The genetic structure of the population was assessed using neutral loci and three methods. First, estimation of genetic differences between pairs of sites was performed using FST statistics in the GENETIX programme as described by Belkhir57. Statistical significance was estimated using a total of 1000 permutations. To mitigate type I errors, a Bonferroni correction with a significance level of α = 0.002 was performed. A Principal Coordinates Analysis (PCoA) was performed to analyse the data and visually represent the genetic similarities between the populations. For this purpose, the function gl.pcoa from the dartR package51 was used. Finally, we used a Bayesian clustering and assignment method performed with the programme STRUCTURE 2.3.458. The models for admixture and correlated allele frequencies were run with 300,000 iterations and a burn-in of 300,000 Markov Chain Monte Carlo (MCMC) iterations for each K. The procedure was repeated four times, from K = 1 to K = 9. To identify a possible population structure that is small but statistically significant, an additional analysis with identical parameters was performed for those groups that showed no differentiation in the first STRUCTURE study. The approach proposed by Evanno et al.59 was used in the STRUCTURE HARVESTER programme60 to determine the most likely value of K for our data set. The three approaches used in this study allowed for the identification of the genetic population structure. Subsequently, allelic richness (AR), observed heterozygosity (HO) and estimated heterozygosity (HE) were determined for each population using the dartR package51. The estimation of the inbreeding coefficient (FIS) for each population was performed with the GENETIX software using 5000 permutations.

To assess the current extent of gene flow, we used the BAYESASS3-SNPs (BA3-SNPS) software61,62. The study was conducted considering the genetic structure of the population previously established during a burn-in period of 2,000,000 iterations followed by 2,000,000 iterations after burn-in, with sampling every 100 iterations. The parameters for mixing, i.e. migration rates, allele frequencies, and inbreeding coefficients, were assigned values of 0.08, 0.25 and 0.02, respectively. To evaluate consistency, a total of five separate runs were performed, each starting with different seeds.
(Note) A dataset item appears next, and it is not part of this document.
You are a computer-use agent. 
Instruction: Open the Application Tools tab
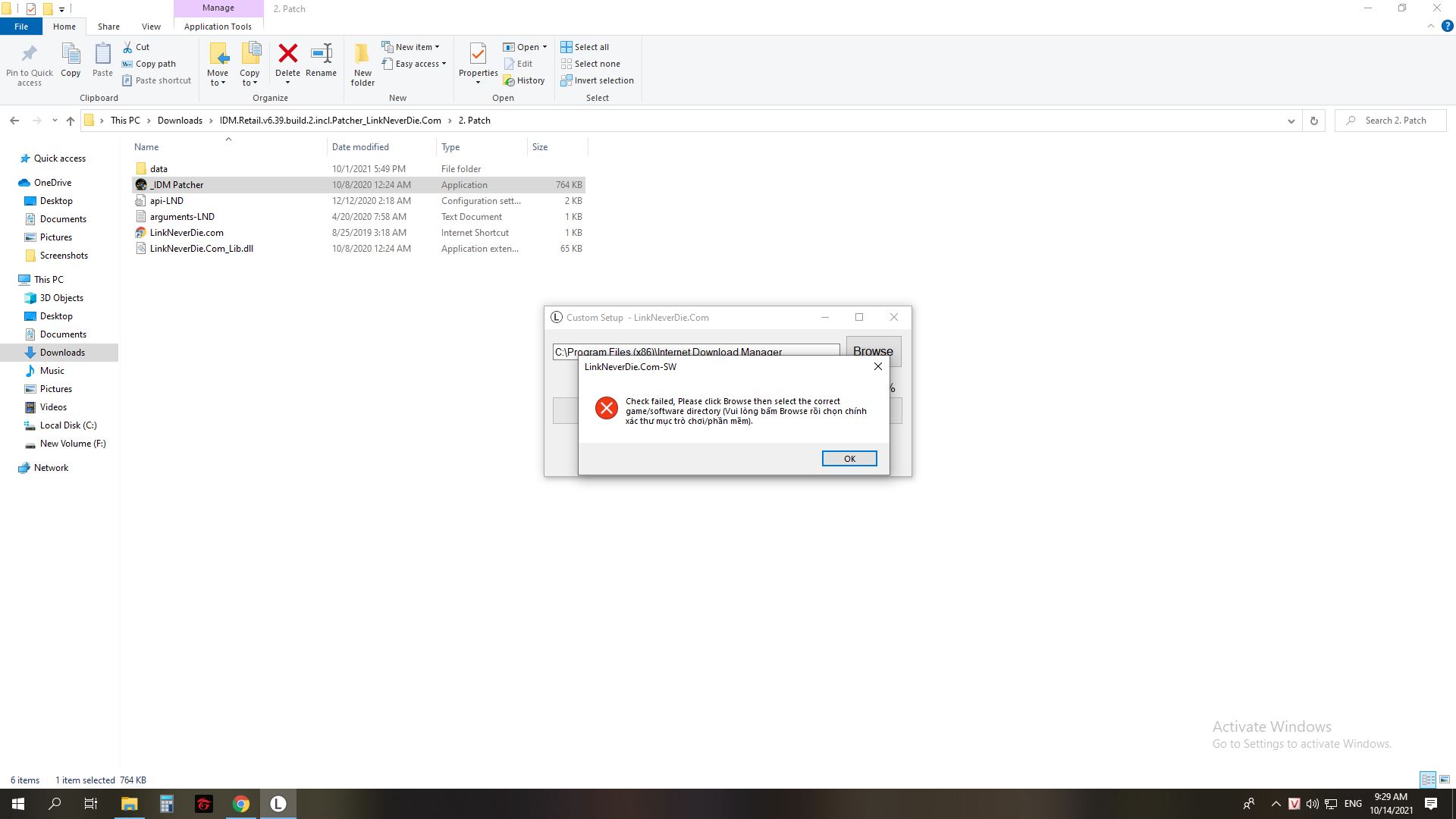pos(218,26)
The results were presented as the mean value of the migration rate from 5 different iterations.

Detection of candidate loci under selection, function, and synonymous or non-synonymous substitution

Once the population's genetic structure was determined as described above, candidate loci that might be affected by pollution were identified using the original data set that was created after the filters were applied. We then compared the clean and polluted sites (SFM-PEL, SFM-MEL, and SFM-IM) using the R package FSTHET54 and the software ARLEQUIN55. We considered the SNPs detected by both programmes as candidate loci selected due to environmental contamination and discarded the SNPs detected by only one of the methods. To identify the function of the loci classified as candidates, we compared these sequences with our local database built with contigs from RNA-Seq assays performed in 201221 and 201613 for this species. We performed a second BLAST using the BLASTx function of the BLAST2GO software63 to map and annotate the candidate loci selected due to pollution. In order to reduce and summarise the GO term list obtained from the three independent comparisons, term clustering was performed using REVIGO64. REVIGO is based on semantic similarity measures; we used the default parameters (i.e. mean (0.7) cut-off value, removal of outdated GO terms, use of the Uniprot database and SimRel as semantic similarity measure).
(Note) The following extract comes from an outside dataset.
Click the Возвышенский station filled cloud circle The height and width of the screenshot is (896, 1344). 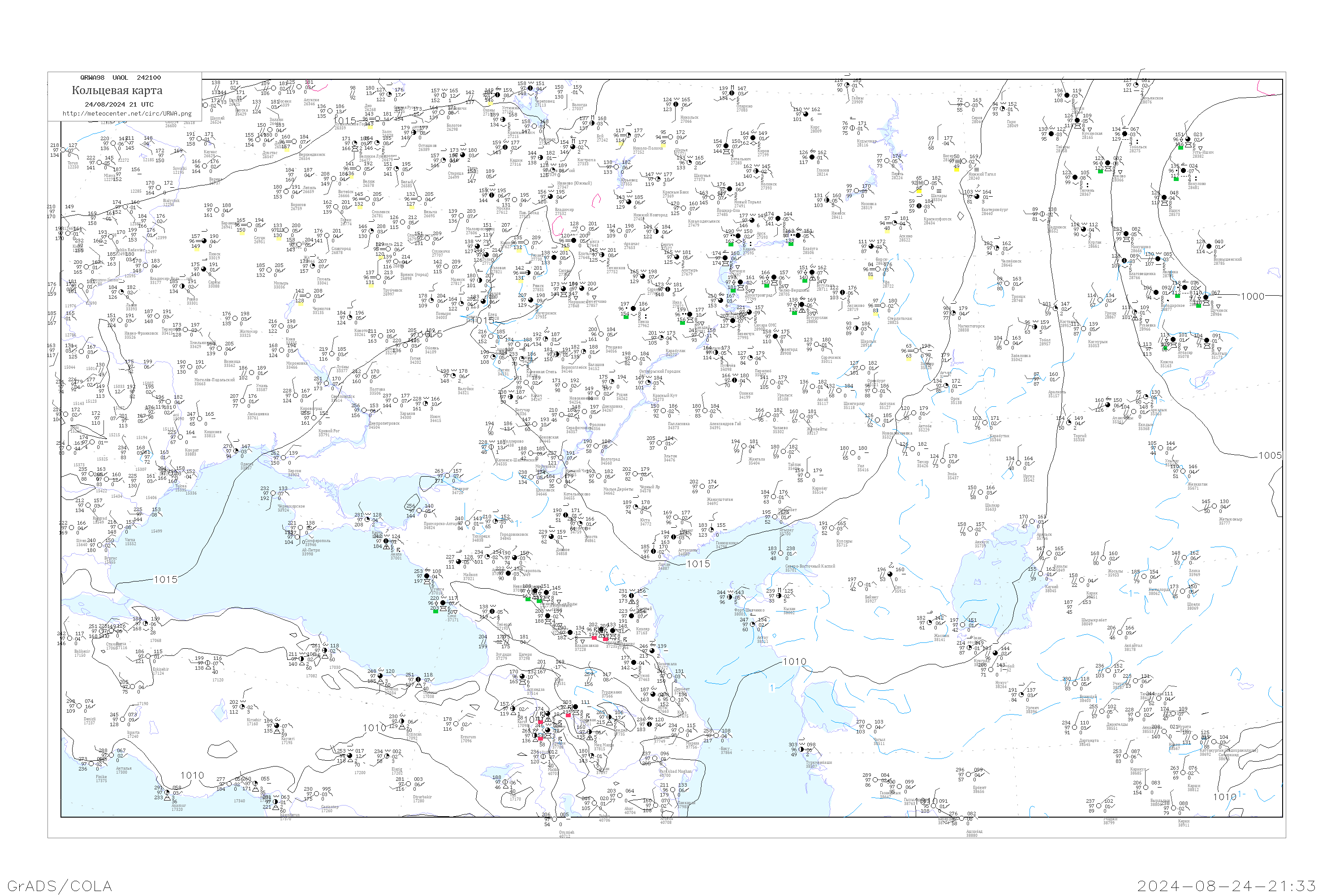coord(1209,246)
As a complementary analysis, we identified the candidate loci under selection due to pollution detected in this study, which also showed differential expression in the RNA-Seq data performed in 2012 or 2016. For these genes, we determined whether the SNPs corresponded to synonymous or non-synonymous substitutions at the polluted site. We performed an NCBI BLASTx65 for this purpose, with the contig and/or the sequence obtained by DArT. Once we identified the sequence or contig, we used the CDS of the gene to ascertain the type of substitution.